Zu den Befunden des Jahrbuchs "Qualität der Medien" äussern sich die üblichen Verdächtigen. Was meint die Leserschaft von EDITO+KLARTEXT dazu? Und was meinen Sie? Antworten sind gefragt (#JahrbuchEK). Von Bettina Büsser
1. Ende Oktober ist die Ausgabe 2014 des Jahrbuchs "Qualität der Medien" erschienen – haben Sie sich darüber informiert?
2. Finden Sie es wichtig und richtig, dass es diese Forschung über Medienqualität gibt?
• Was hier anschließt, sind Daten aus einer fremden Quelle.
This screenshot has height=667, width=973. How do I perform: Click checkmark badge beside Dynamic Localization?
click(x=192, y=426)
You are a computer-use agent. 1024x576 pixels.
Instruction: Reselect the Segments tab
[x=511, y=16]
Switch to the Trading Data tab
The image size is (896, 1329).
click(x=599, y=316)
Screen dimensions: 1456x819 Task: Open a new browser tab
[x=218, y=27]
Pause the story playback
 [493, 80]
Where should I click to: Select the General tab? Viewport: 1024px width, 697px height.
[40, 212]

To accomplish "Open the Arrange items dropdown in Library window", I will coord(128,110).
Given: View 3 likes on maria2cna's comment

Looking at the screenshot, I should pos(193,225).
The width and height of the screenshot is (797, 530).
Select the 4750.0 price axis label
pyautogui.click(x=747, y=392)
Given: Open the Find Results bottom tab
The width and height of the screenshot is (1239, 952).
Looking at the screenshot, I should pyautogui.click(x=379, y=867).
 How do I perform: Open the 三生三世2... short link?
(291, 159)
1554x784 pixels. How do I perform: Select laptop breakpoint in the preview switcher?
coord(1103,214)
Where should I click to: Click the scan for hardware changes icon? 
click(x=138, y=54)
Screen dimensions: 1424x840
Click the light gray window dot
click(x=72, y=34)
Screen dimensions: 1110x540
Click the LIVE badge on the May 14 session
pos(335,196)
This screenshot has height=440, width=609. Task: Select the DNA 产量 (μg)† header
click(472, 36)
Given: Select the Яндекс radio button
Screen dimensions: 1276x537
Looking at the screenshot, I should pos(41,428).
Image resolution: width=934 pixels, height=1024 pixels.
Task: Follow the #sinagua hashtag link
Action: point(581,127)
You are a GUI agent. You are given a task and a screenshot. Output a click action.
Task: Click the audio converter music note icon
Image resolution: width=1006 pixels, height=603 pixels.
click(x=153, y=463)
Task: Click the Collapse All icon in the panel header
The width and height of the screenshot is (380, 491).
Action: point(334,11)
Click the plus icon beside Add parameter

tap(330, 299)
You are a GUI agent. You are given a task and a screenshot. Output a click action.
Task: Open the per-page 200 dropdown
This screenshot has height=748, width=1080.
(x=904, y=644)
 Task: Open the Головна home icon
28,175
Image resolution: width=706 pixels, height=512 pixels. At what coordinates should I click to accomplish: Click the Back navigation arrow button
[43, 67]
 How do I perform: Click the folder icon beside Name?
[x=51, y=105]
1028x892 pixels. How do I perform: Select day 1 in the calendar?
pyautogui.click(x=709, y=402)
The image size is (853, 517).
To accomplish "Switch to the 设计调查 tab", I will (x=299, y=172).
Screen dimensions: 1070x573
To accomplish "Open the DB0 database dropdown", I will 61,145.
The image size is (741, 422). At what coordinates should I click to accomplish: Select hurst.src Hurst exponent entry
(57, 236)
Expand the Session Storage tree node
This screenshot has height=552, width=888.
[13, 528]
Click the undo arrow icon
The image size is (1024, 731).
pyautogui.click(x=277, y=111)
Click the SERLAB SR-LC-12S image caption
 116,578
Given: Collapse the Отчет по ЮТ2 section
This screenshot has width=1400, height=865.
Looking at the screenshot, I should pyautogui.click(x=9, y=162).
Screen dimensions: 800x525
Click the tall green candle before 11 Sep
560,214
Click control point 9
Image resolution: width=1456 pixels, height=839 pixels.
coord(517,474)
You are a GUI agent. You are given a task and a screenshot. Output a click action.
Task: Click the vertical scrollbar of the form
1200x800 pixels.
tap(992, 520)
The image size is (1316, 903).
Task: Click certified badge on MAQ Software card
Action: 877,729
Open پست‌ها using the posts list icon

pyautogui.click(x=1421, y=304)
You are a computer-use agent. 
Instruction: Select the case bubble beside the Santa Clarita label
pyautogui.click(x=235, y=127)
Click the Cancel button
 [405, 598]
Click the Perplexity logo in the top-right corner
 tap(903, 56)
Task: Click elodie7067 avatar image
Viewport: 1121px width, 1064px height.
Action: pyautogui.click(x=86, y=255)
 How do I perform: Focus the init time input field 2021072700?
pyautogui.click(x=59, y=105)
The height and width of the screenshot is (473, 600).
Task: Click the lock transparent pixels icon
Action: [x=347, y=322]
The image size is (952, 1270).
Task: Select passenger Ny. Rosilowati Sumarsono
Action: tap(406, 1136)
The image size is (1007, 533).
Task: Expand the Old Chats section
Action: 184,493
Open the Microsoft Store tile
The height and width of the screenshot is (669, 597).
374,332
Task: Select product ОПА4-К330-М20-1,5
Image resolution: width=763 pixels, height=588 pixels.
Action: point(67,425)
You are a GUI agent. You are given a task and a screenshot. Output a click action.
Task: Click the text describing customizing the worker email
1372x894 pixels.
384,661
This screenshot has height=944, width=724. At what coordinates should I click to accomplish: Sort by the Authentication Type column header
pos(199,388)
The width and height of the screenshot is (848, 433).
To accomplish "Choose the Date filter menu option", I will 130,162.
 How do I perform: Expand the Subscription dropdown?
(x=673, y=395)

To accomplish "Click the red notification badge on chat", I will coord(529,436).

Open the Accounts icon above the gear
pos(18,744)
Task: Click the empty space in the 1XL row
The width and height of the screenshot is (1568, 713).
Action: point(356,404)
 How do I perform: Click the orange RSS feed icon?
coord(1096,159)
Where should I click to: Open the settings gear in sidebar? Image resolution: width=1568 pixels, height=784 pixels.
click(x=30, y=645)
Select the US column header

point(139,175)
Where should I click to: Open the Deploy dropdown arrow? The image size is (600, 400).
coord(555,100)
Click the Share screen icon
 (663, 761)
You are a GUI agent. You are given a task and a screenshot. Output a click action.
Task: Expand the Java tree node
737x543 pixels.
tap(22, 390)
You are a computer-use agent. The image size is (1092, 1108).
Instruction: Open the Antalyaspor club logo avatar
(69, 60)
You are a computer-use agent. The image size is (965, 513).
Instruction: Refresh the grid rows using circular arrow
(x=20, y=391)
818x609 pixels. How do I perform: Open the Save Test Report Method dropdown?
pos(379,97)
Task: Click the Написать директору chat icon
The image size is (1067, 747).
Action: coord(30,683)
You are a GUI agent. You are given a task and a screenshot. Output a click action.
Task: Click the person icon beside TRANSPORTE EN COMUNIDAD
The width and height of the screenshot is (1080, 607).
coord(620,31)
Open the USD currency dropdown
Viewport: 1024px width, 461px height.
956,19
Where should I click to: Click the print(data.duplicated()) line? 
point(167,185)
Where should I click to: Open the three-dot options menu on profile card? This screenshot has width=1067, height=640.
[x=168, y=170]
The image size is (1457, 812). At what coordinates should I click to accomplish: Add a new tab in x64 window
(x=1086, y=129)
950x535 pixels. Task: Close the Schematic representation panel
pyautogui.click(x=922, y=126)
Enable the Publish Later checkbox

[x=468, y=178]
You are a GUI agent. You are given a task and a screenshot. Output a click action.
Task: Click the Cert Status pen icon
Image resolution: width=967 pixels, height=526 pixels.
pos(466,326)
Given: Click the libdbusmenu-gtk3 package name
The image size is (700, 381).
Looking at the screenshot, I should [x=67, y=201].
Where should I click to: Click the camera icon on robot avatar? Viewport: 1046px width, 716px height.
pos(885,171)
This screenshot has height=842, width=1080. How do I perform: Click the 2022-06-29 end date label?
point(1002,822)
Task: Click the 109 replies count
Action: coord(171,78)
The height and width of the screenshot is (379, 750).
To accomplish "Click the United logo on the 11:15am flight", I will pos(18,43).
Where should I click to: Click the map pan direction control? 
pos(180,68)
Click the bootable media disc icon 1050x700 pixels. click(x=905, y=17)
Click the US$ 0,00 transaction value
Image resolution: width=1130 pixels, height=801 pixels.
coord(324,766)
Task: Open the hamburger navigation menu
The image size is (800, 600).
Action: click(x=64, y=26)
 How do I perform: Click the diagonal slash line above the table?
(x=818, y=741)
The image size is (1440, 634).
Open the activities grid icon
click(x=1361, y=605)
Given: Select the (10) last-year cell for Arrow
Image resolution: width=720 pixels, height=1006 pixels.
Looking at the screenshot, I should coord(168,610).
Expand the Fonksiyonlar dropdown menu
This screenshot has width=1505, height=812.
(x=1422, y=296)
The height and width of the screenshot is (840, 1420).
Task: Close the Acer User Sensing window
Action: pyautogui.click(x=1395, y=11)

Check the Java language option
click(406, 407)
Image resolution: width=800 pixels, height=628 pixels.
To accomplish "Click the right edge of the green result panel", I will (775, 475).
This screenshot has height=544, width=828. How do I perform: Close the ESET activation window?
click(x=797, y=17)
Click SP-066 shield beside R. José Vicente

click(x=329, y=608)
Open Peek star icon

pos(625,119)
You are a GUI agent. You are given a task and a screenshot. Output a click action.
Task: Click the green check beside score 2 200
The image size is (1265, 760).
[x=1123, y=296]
3. Teilen Sie die Befunde des Jahrbuchs oder schätzen Sie die Situation der Medienqualität ganz anders ein?
4. Sollten die Befunde des Jahrbuchs auf Redaktionen und unter Medienschaffenden diskutiert werden oder ist das Sache der Medienwissenschaft?
Diese vier Fragen haben wir an eine zufällige Auswahl von unseren Leserinnen und Lesern gestellt – sechs von ihnen haben sie beantwortet. Sie finden eine Zusammenfassung der Antworten in der aktuellen Ausgabe von EDITO+KLARTEXT – und die ausführlichen Antworten weiter unten.
Wir möchten noch mehr Antworten auf die vier Jahrbuch-Fragen, möchten, dass sich unter dem Stichwort #JahrbuchEK nicht die "üblichen Verdächtigen" (Chefredaktoren, Verleger, Medienjournalisten), sondern möglichst viele Journalistinnen und Journalisten aus der Praxis zum Jahrbuch äussern.
Deshalb: Bitte beantworten Sie die vier obenstehenden Fragen im Kommentarfeld zu diesem Artikel.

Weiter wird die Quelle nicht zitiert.